Observers of quantum phenomena are also subject to uncertainty

It gets better. But what if B is also bound to a quantum object in a superposition of two places? Then the quantum state of A is now tainted in two different ways depending on the possible locations of B. Since determining the quantum state of B determines the state of A, A and B are now entangled.

Physicist Renato Renner of the Swiss Federal Institute of Technology believes that careful consideration of quantum reference frames will resolve paradoxes in our understanding of the quantum world.

Credit: Giulia Marthaler

In the above example, the two quintessential properties of quantum systems – superposition and entanglement – depend on the reference frame. “The main message is that many properties that we consider very important and in some sense absolute are relational,” or relative. Anne-Catherine de la Hametteco-author of the final paper.

Even the sequence of events obeys the rigidity of quantum reference frames. For example, we can observe the clicking of a detector occurring at a certain time from a reference frame. However, due to a different frame of reference, a click may result in a superposition that occurs before and after another event. Whether you observe the click as occurring at a specific time or as a superposition of different sequences of events depends on the choice of reference frame.

Gravity stepping stone

Researchers hope to use these changing quantum perspectives to make sense of the puzzling nature of gravity. Einstein’s theory of general relativity, the classical theory of gravity, says that gravity is the bending of the fabric of space-time by a massive object. But if the object itself is in the superposition of two places, how will space-time bend? “It’s very difficult to answer with ordinary quantum physics and gravity,” he said Victoria CableHe is a researcher in Bruckner’s group and a co-author of the new paper.

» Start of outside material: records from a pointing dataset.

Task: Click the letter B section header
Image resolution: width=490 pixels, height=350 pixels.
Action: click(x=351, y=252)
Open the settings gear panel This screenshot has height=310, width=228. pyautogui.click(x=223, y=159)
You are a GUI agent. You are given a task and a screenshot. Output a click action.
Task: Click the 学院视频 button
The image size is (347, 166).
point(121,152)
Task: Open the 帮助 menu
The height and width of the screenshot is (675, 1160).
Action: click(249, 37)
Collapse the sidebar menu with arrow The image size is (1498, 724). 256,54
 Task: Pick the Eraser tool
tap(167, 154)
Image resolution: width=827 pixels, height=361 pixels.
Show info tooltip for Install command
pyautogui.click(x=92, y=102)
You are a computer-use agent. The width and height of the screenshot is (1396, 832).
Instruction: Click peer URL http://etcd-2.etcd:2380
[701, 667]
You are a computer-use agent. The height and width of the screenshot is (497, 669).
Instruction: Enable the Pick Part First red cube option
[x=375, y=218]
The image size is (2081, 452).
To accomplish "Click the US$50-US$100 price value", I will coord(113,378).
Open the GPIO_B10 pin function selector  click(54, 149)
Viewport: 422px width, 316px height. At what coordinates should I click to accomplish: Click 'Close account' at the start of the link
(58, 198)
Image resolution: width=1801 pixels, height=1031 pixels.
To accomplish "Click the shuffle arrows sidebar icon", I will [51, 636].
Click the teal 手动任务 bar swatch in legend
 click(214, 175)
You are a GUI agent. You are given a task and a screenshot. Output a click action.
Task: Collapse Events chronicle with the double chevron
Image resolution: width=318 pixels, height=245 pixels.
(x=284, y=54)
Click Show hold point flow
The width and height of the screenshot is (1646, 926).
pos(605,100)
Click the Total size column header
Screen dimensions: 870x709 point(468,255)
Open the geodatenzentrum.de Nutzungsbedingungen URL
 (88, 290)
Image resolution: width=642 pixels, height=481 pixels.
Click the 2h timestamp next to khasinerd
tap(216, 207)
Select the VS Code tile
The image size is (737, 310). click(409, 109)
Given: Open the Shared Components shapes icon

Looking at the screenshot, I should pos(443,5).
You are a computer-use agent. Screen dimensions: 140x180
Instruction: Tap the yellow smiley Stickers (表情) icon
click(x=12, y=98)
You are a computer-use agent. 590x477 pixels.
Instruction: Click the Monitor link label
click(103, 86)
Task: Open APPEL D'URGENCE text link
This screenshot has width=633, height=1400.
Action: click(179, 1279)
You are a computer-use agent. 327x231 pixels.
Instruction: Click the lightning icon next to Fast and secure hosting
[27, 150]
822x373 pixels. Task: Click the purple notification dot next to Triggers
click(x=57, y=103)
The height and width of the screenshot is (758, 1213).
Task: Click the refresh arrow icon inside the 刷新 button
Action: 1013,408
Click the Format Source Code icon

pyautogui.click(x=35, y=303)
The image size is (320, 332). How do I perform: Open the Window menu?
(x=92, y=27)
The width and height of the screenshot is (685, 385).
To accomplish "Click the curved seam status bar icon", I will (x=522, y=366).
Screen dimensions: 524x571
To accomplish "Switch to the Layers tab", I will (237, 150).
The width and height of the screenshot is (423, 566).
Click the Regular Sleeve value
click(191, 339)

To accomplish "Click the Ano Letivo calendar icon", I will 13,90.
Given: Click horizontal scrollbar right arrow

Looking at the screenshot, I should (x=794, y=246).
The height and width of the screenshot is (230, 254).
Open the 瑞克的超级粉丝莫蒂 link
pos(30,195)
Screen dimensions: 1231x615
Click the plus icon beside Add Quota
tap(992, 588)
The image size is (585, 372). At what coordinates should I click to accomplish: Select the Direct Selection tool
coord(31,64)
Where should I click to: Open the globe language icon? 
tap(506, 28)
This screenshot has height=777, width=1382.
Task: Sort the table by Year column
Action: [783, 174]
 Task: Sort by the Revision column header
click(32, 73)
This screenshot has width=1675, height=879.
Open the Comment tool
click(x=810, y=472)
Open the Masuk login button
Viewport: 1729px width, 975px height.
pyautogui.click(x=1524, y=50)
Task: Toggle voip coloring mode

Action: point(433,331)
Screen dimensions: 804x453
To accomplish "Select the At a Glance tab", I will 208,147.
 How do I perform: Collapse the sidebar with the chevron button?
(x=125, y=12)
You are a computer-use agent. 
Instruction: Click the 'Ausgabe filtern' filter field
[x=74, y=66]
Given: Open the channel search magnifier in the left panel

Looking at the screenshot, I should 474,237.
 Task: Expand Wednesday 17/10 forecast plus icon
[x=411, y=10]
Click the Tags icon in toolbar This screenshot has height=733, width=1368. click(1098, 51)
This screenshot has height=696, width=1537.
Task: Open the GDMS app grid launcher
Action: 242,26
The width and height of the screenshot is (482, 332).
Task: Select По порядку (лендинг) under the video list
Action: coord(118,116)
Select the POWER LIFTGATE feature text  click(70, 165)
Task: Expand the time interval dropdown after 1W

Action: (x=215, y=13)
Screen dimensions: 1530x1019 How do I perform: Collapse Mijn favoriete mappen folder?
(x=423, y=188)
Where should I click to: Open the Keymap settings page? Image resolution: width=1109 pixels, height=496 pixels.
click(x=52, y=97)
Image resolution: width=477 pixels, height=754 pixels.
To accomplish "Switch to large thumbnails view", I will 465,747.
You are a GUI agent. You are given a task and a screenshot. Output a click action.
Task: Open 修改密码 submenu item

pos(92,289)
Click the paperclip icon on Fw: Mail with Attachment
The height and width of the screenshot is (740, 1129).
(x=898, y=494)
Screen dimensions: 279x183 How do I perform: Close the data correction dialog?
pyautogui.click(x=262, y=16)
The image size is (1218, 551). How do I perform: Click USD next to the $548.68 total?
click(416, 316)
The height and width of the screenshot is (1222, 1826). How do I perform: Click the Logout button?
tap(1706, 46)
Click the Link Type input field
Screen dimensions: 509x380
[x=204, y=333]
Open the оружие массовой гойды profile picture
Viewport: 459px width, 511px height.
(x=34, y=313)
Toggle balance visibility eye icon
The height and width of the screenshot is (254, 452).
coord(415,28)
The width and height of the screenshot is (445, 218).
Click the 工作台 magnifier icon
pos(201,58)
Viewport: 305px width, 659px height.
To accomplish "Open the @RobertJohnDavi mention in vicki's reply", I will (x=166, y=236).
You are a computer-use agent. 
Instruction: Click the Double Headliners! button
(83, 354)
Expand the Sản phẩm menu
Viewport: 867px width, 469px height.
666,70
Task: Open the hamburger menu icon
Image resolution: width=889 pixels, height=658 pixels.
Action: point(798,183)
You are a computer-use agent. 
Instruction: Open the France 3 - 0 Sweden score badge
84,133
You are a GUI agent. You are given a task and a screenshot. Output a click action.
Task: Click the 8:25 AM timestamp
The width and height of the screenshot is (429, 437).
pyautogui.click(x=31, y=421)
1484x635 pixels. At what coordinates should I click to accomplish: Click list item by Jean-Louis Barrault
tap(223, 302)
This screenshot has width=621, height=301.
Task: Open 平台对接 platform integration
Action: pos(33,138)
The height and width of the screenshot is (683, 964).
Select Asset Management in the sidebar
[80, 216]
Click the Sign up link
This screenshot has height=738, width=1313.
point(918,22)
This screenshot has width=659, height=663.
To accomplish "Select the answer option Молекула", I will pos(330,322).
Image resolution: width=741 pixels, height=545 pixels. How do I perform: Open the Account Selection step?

However, switch to a reference frame whose origin is in superposition, and the massive object may end up in a specific location. Now it becomes possible to calculate its gravitational field. “By finding a comfortable quantum reference frame, we can take a problem that we can’t (and can’t) solve using standard known physics,” Cable said.

Such perspective should be useful for analyzing changes future experiences This aims to place extremely small masses in superpositions. For example, physicists Chiara Marletto and Vlatko Vedral There is Oxford University he suggested putting each of the two masses in a superposition of the two places and then studying how this affects their gravitational fields. Increasing efforts to formally describe quantum reference frames may help to understand these studies of the interplay between gravity and quantum theory—an important step for quantum gravity theory.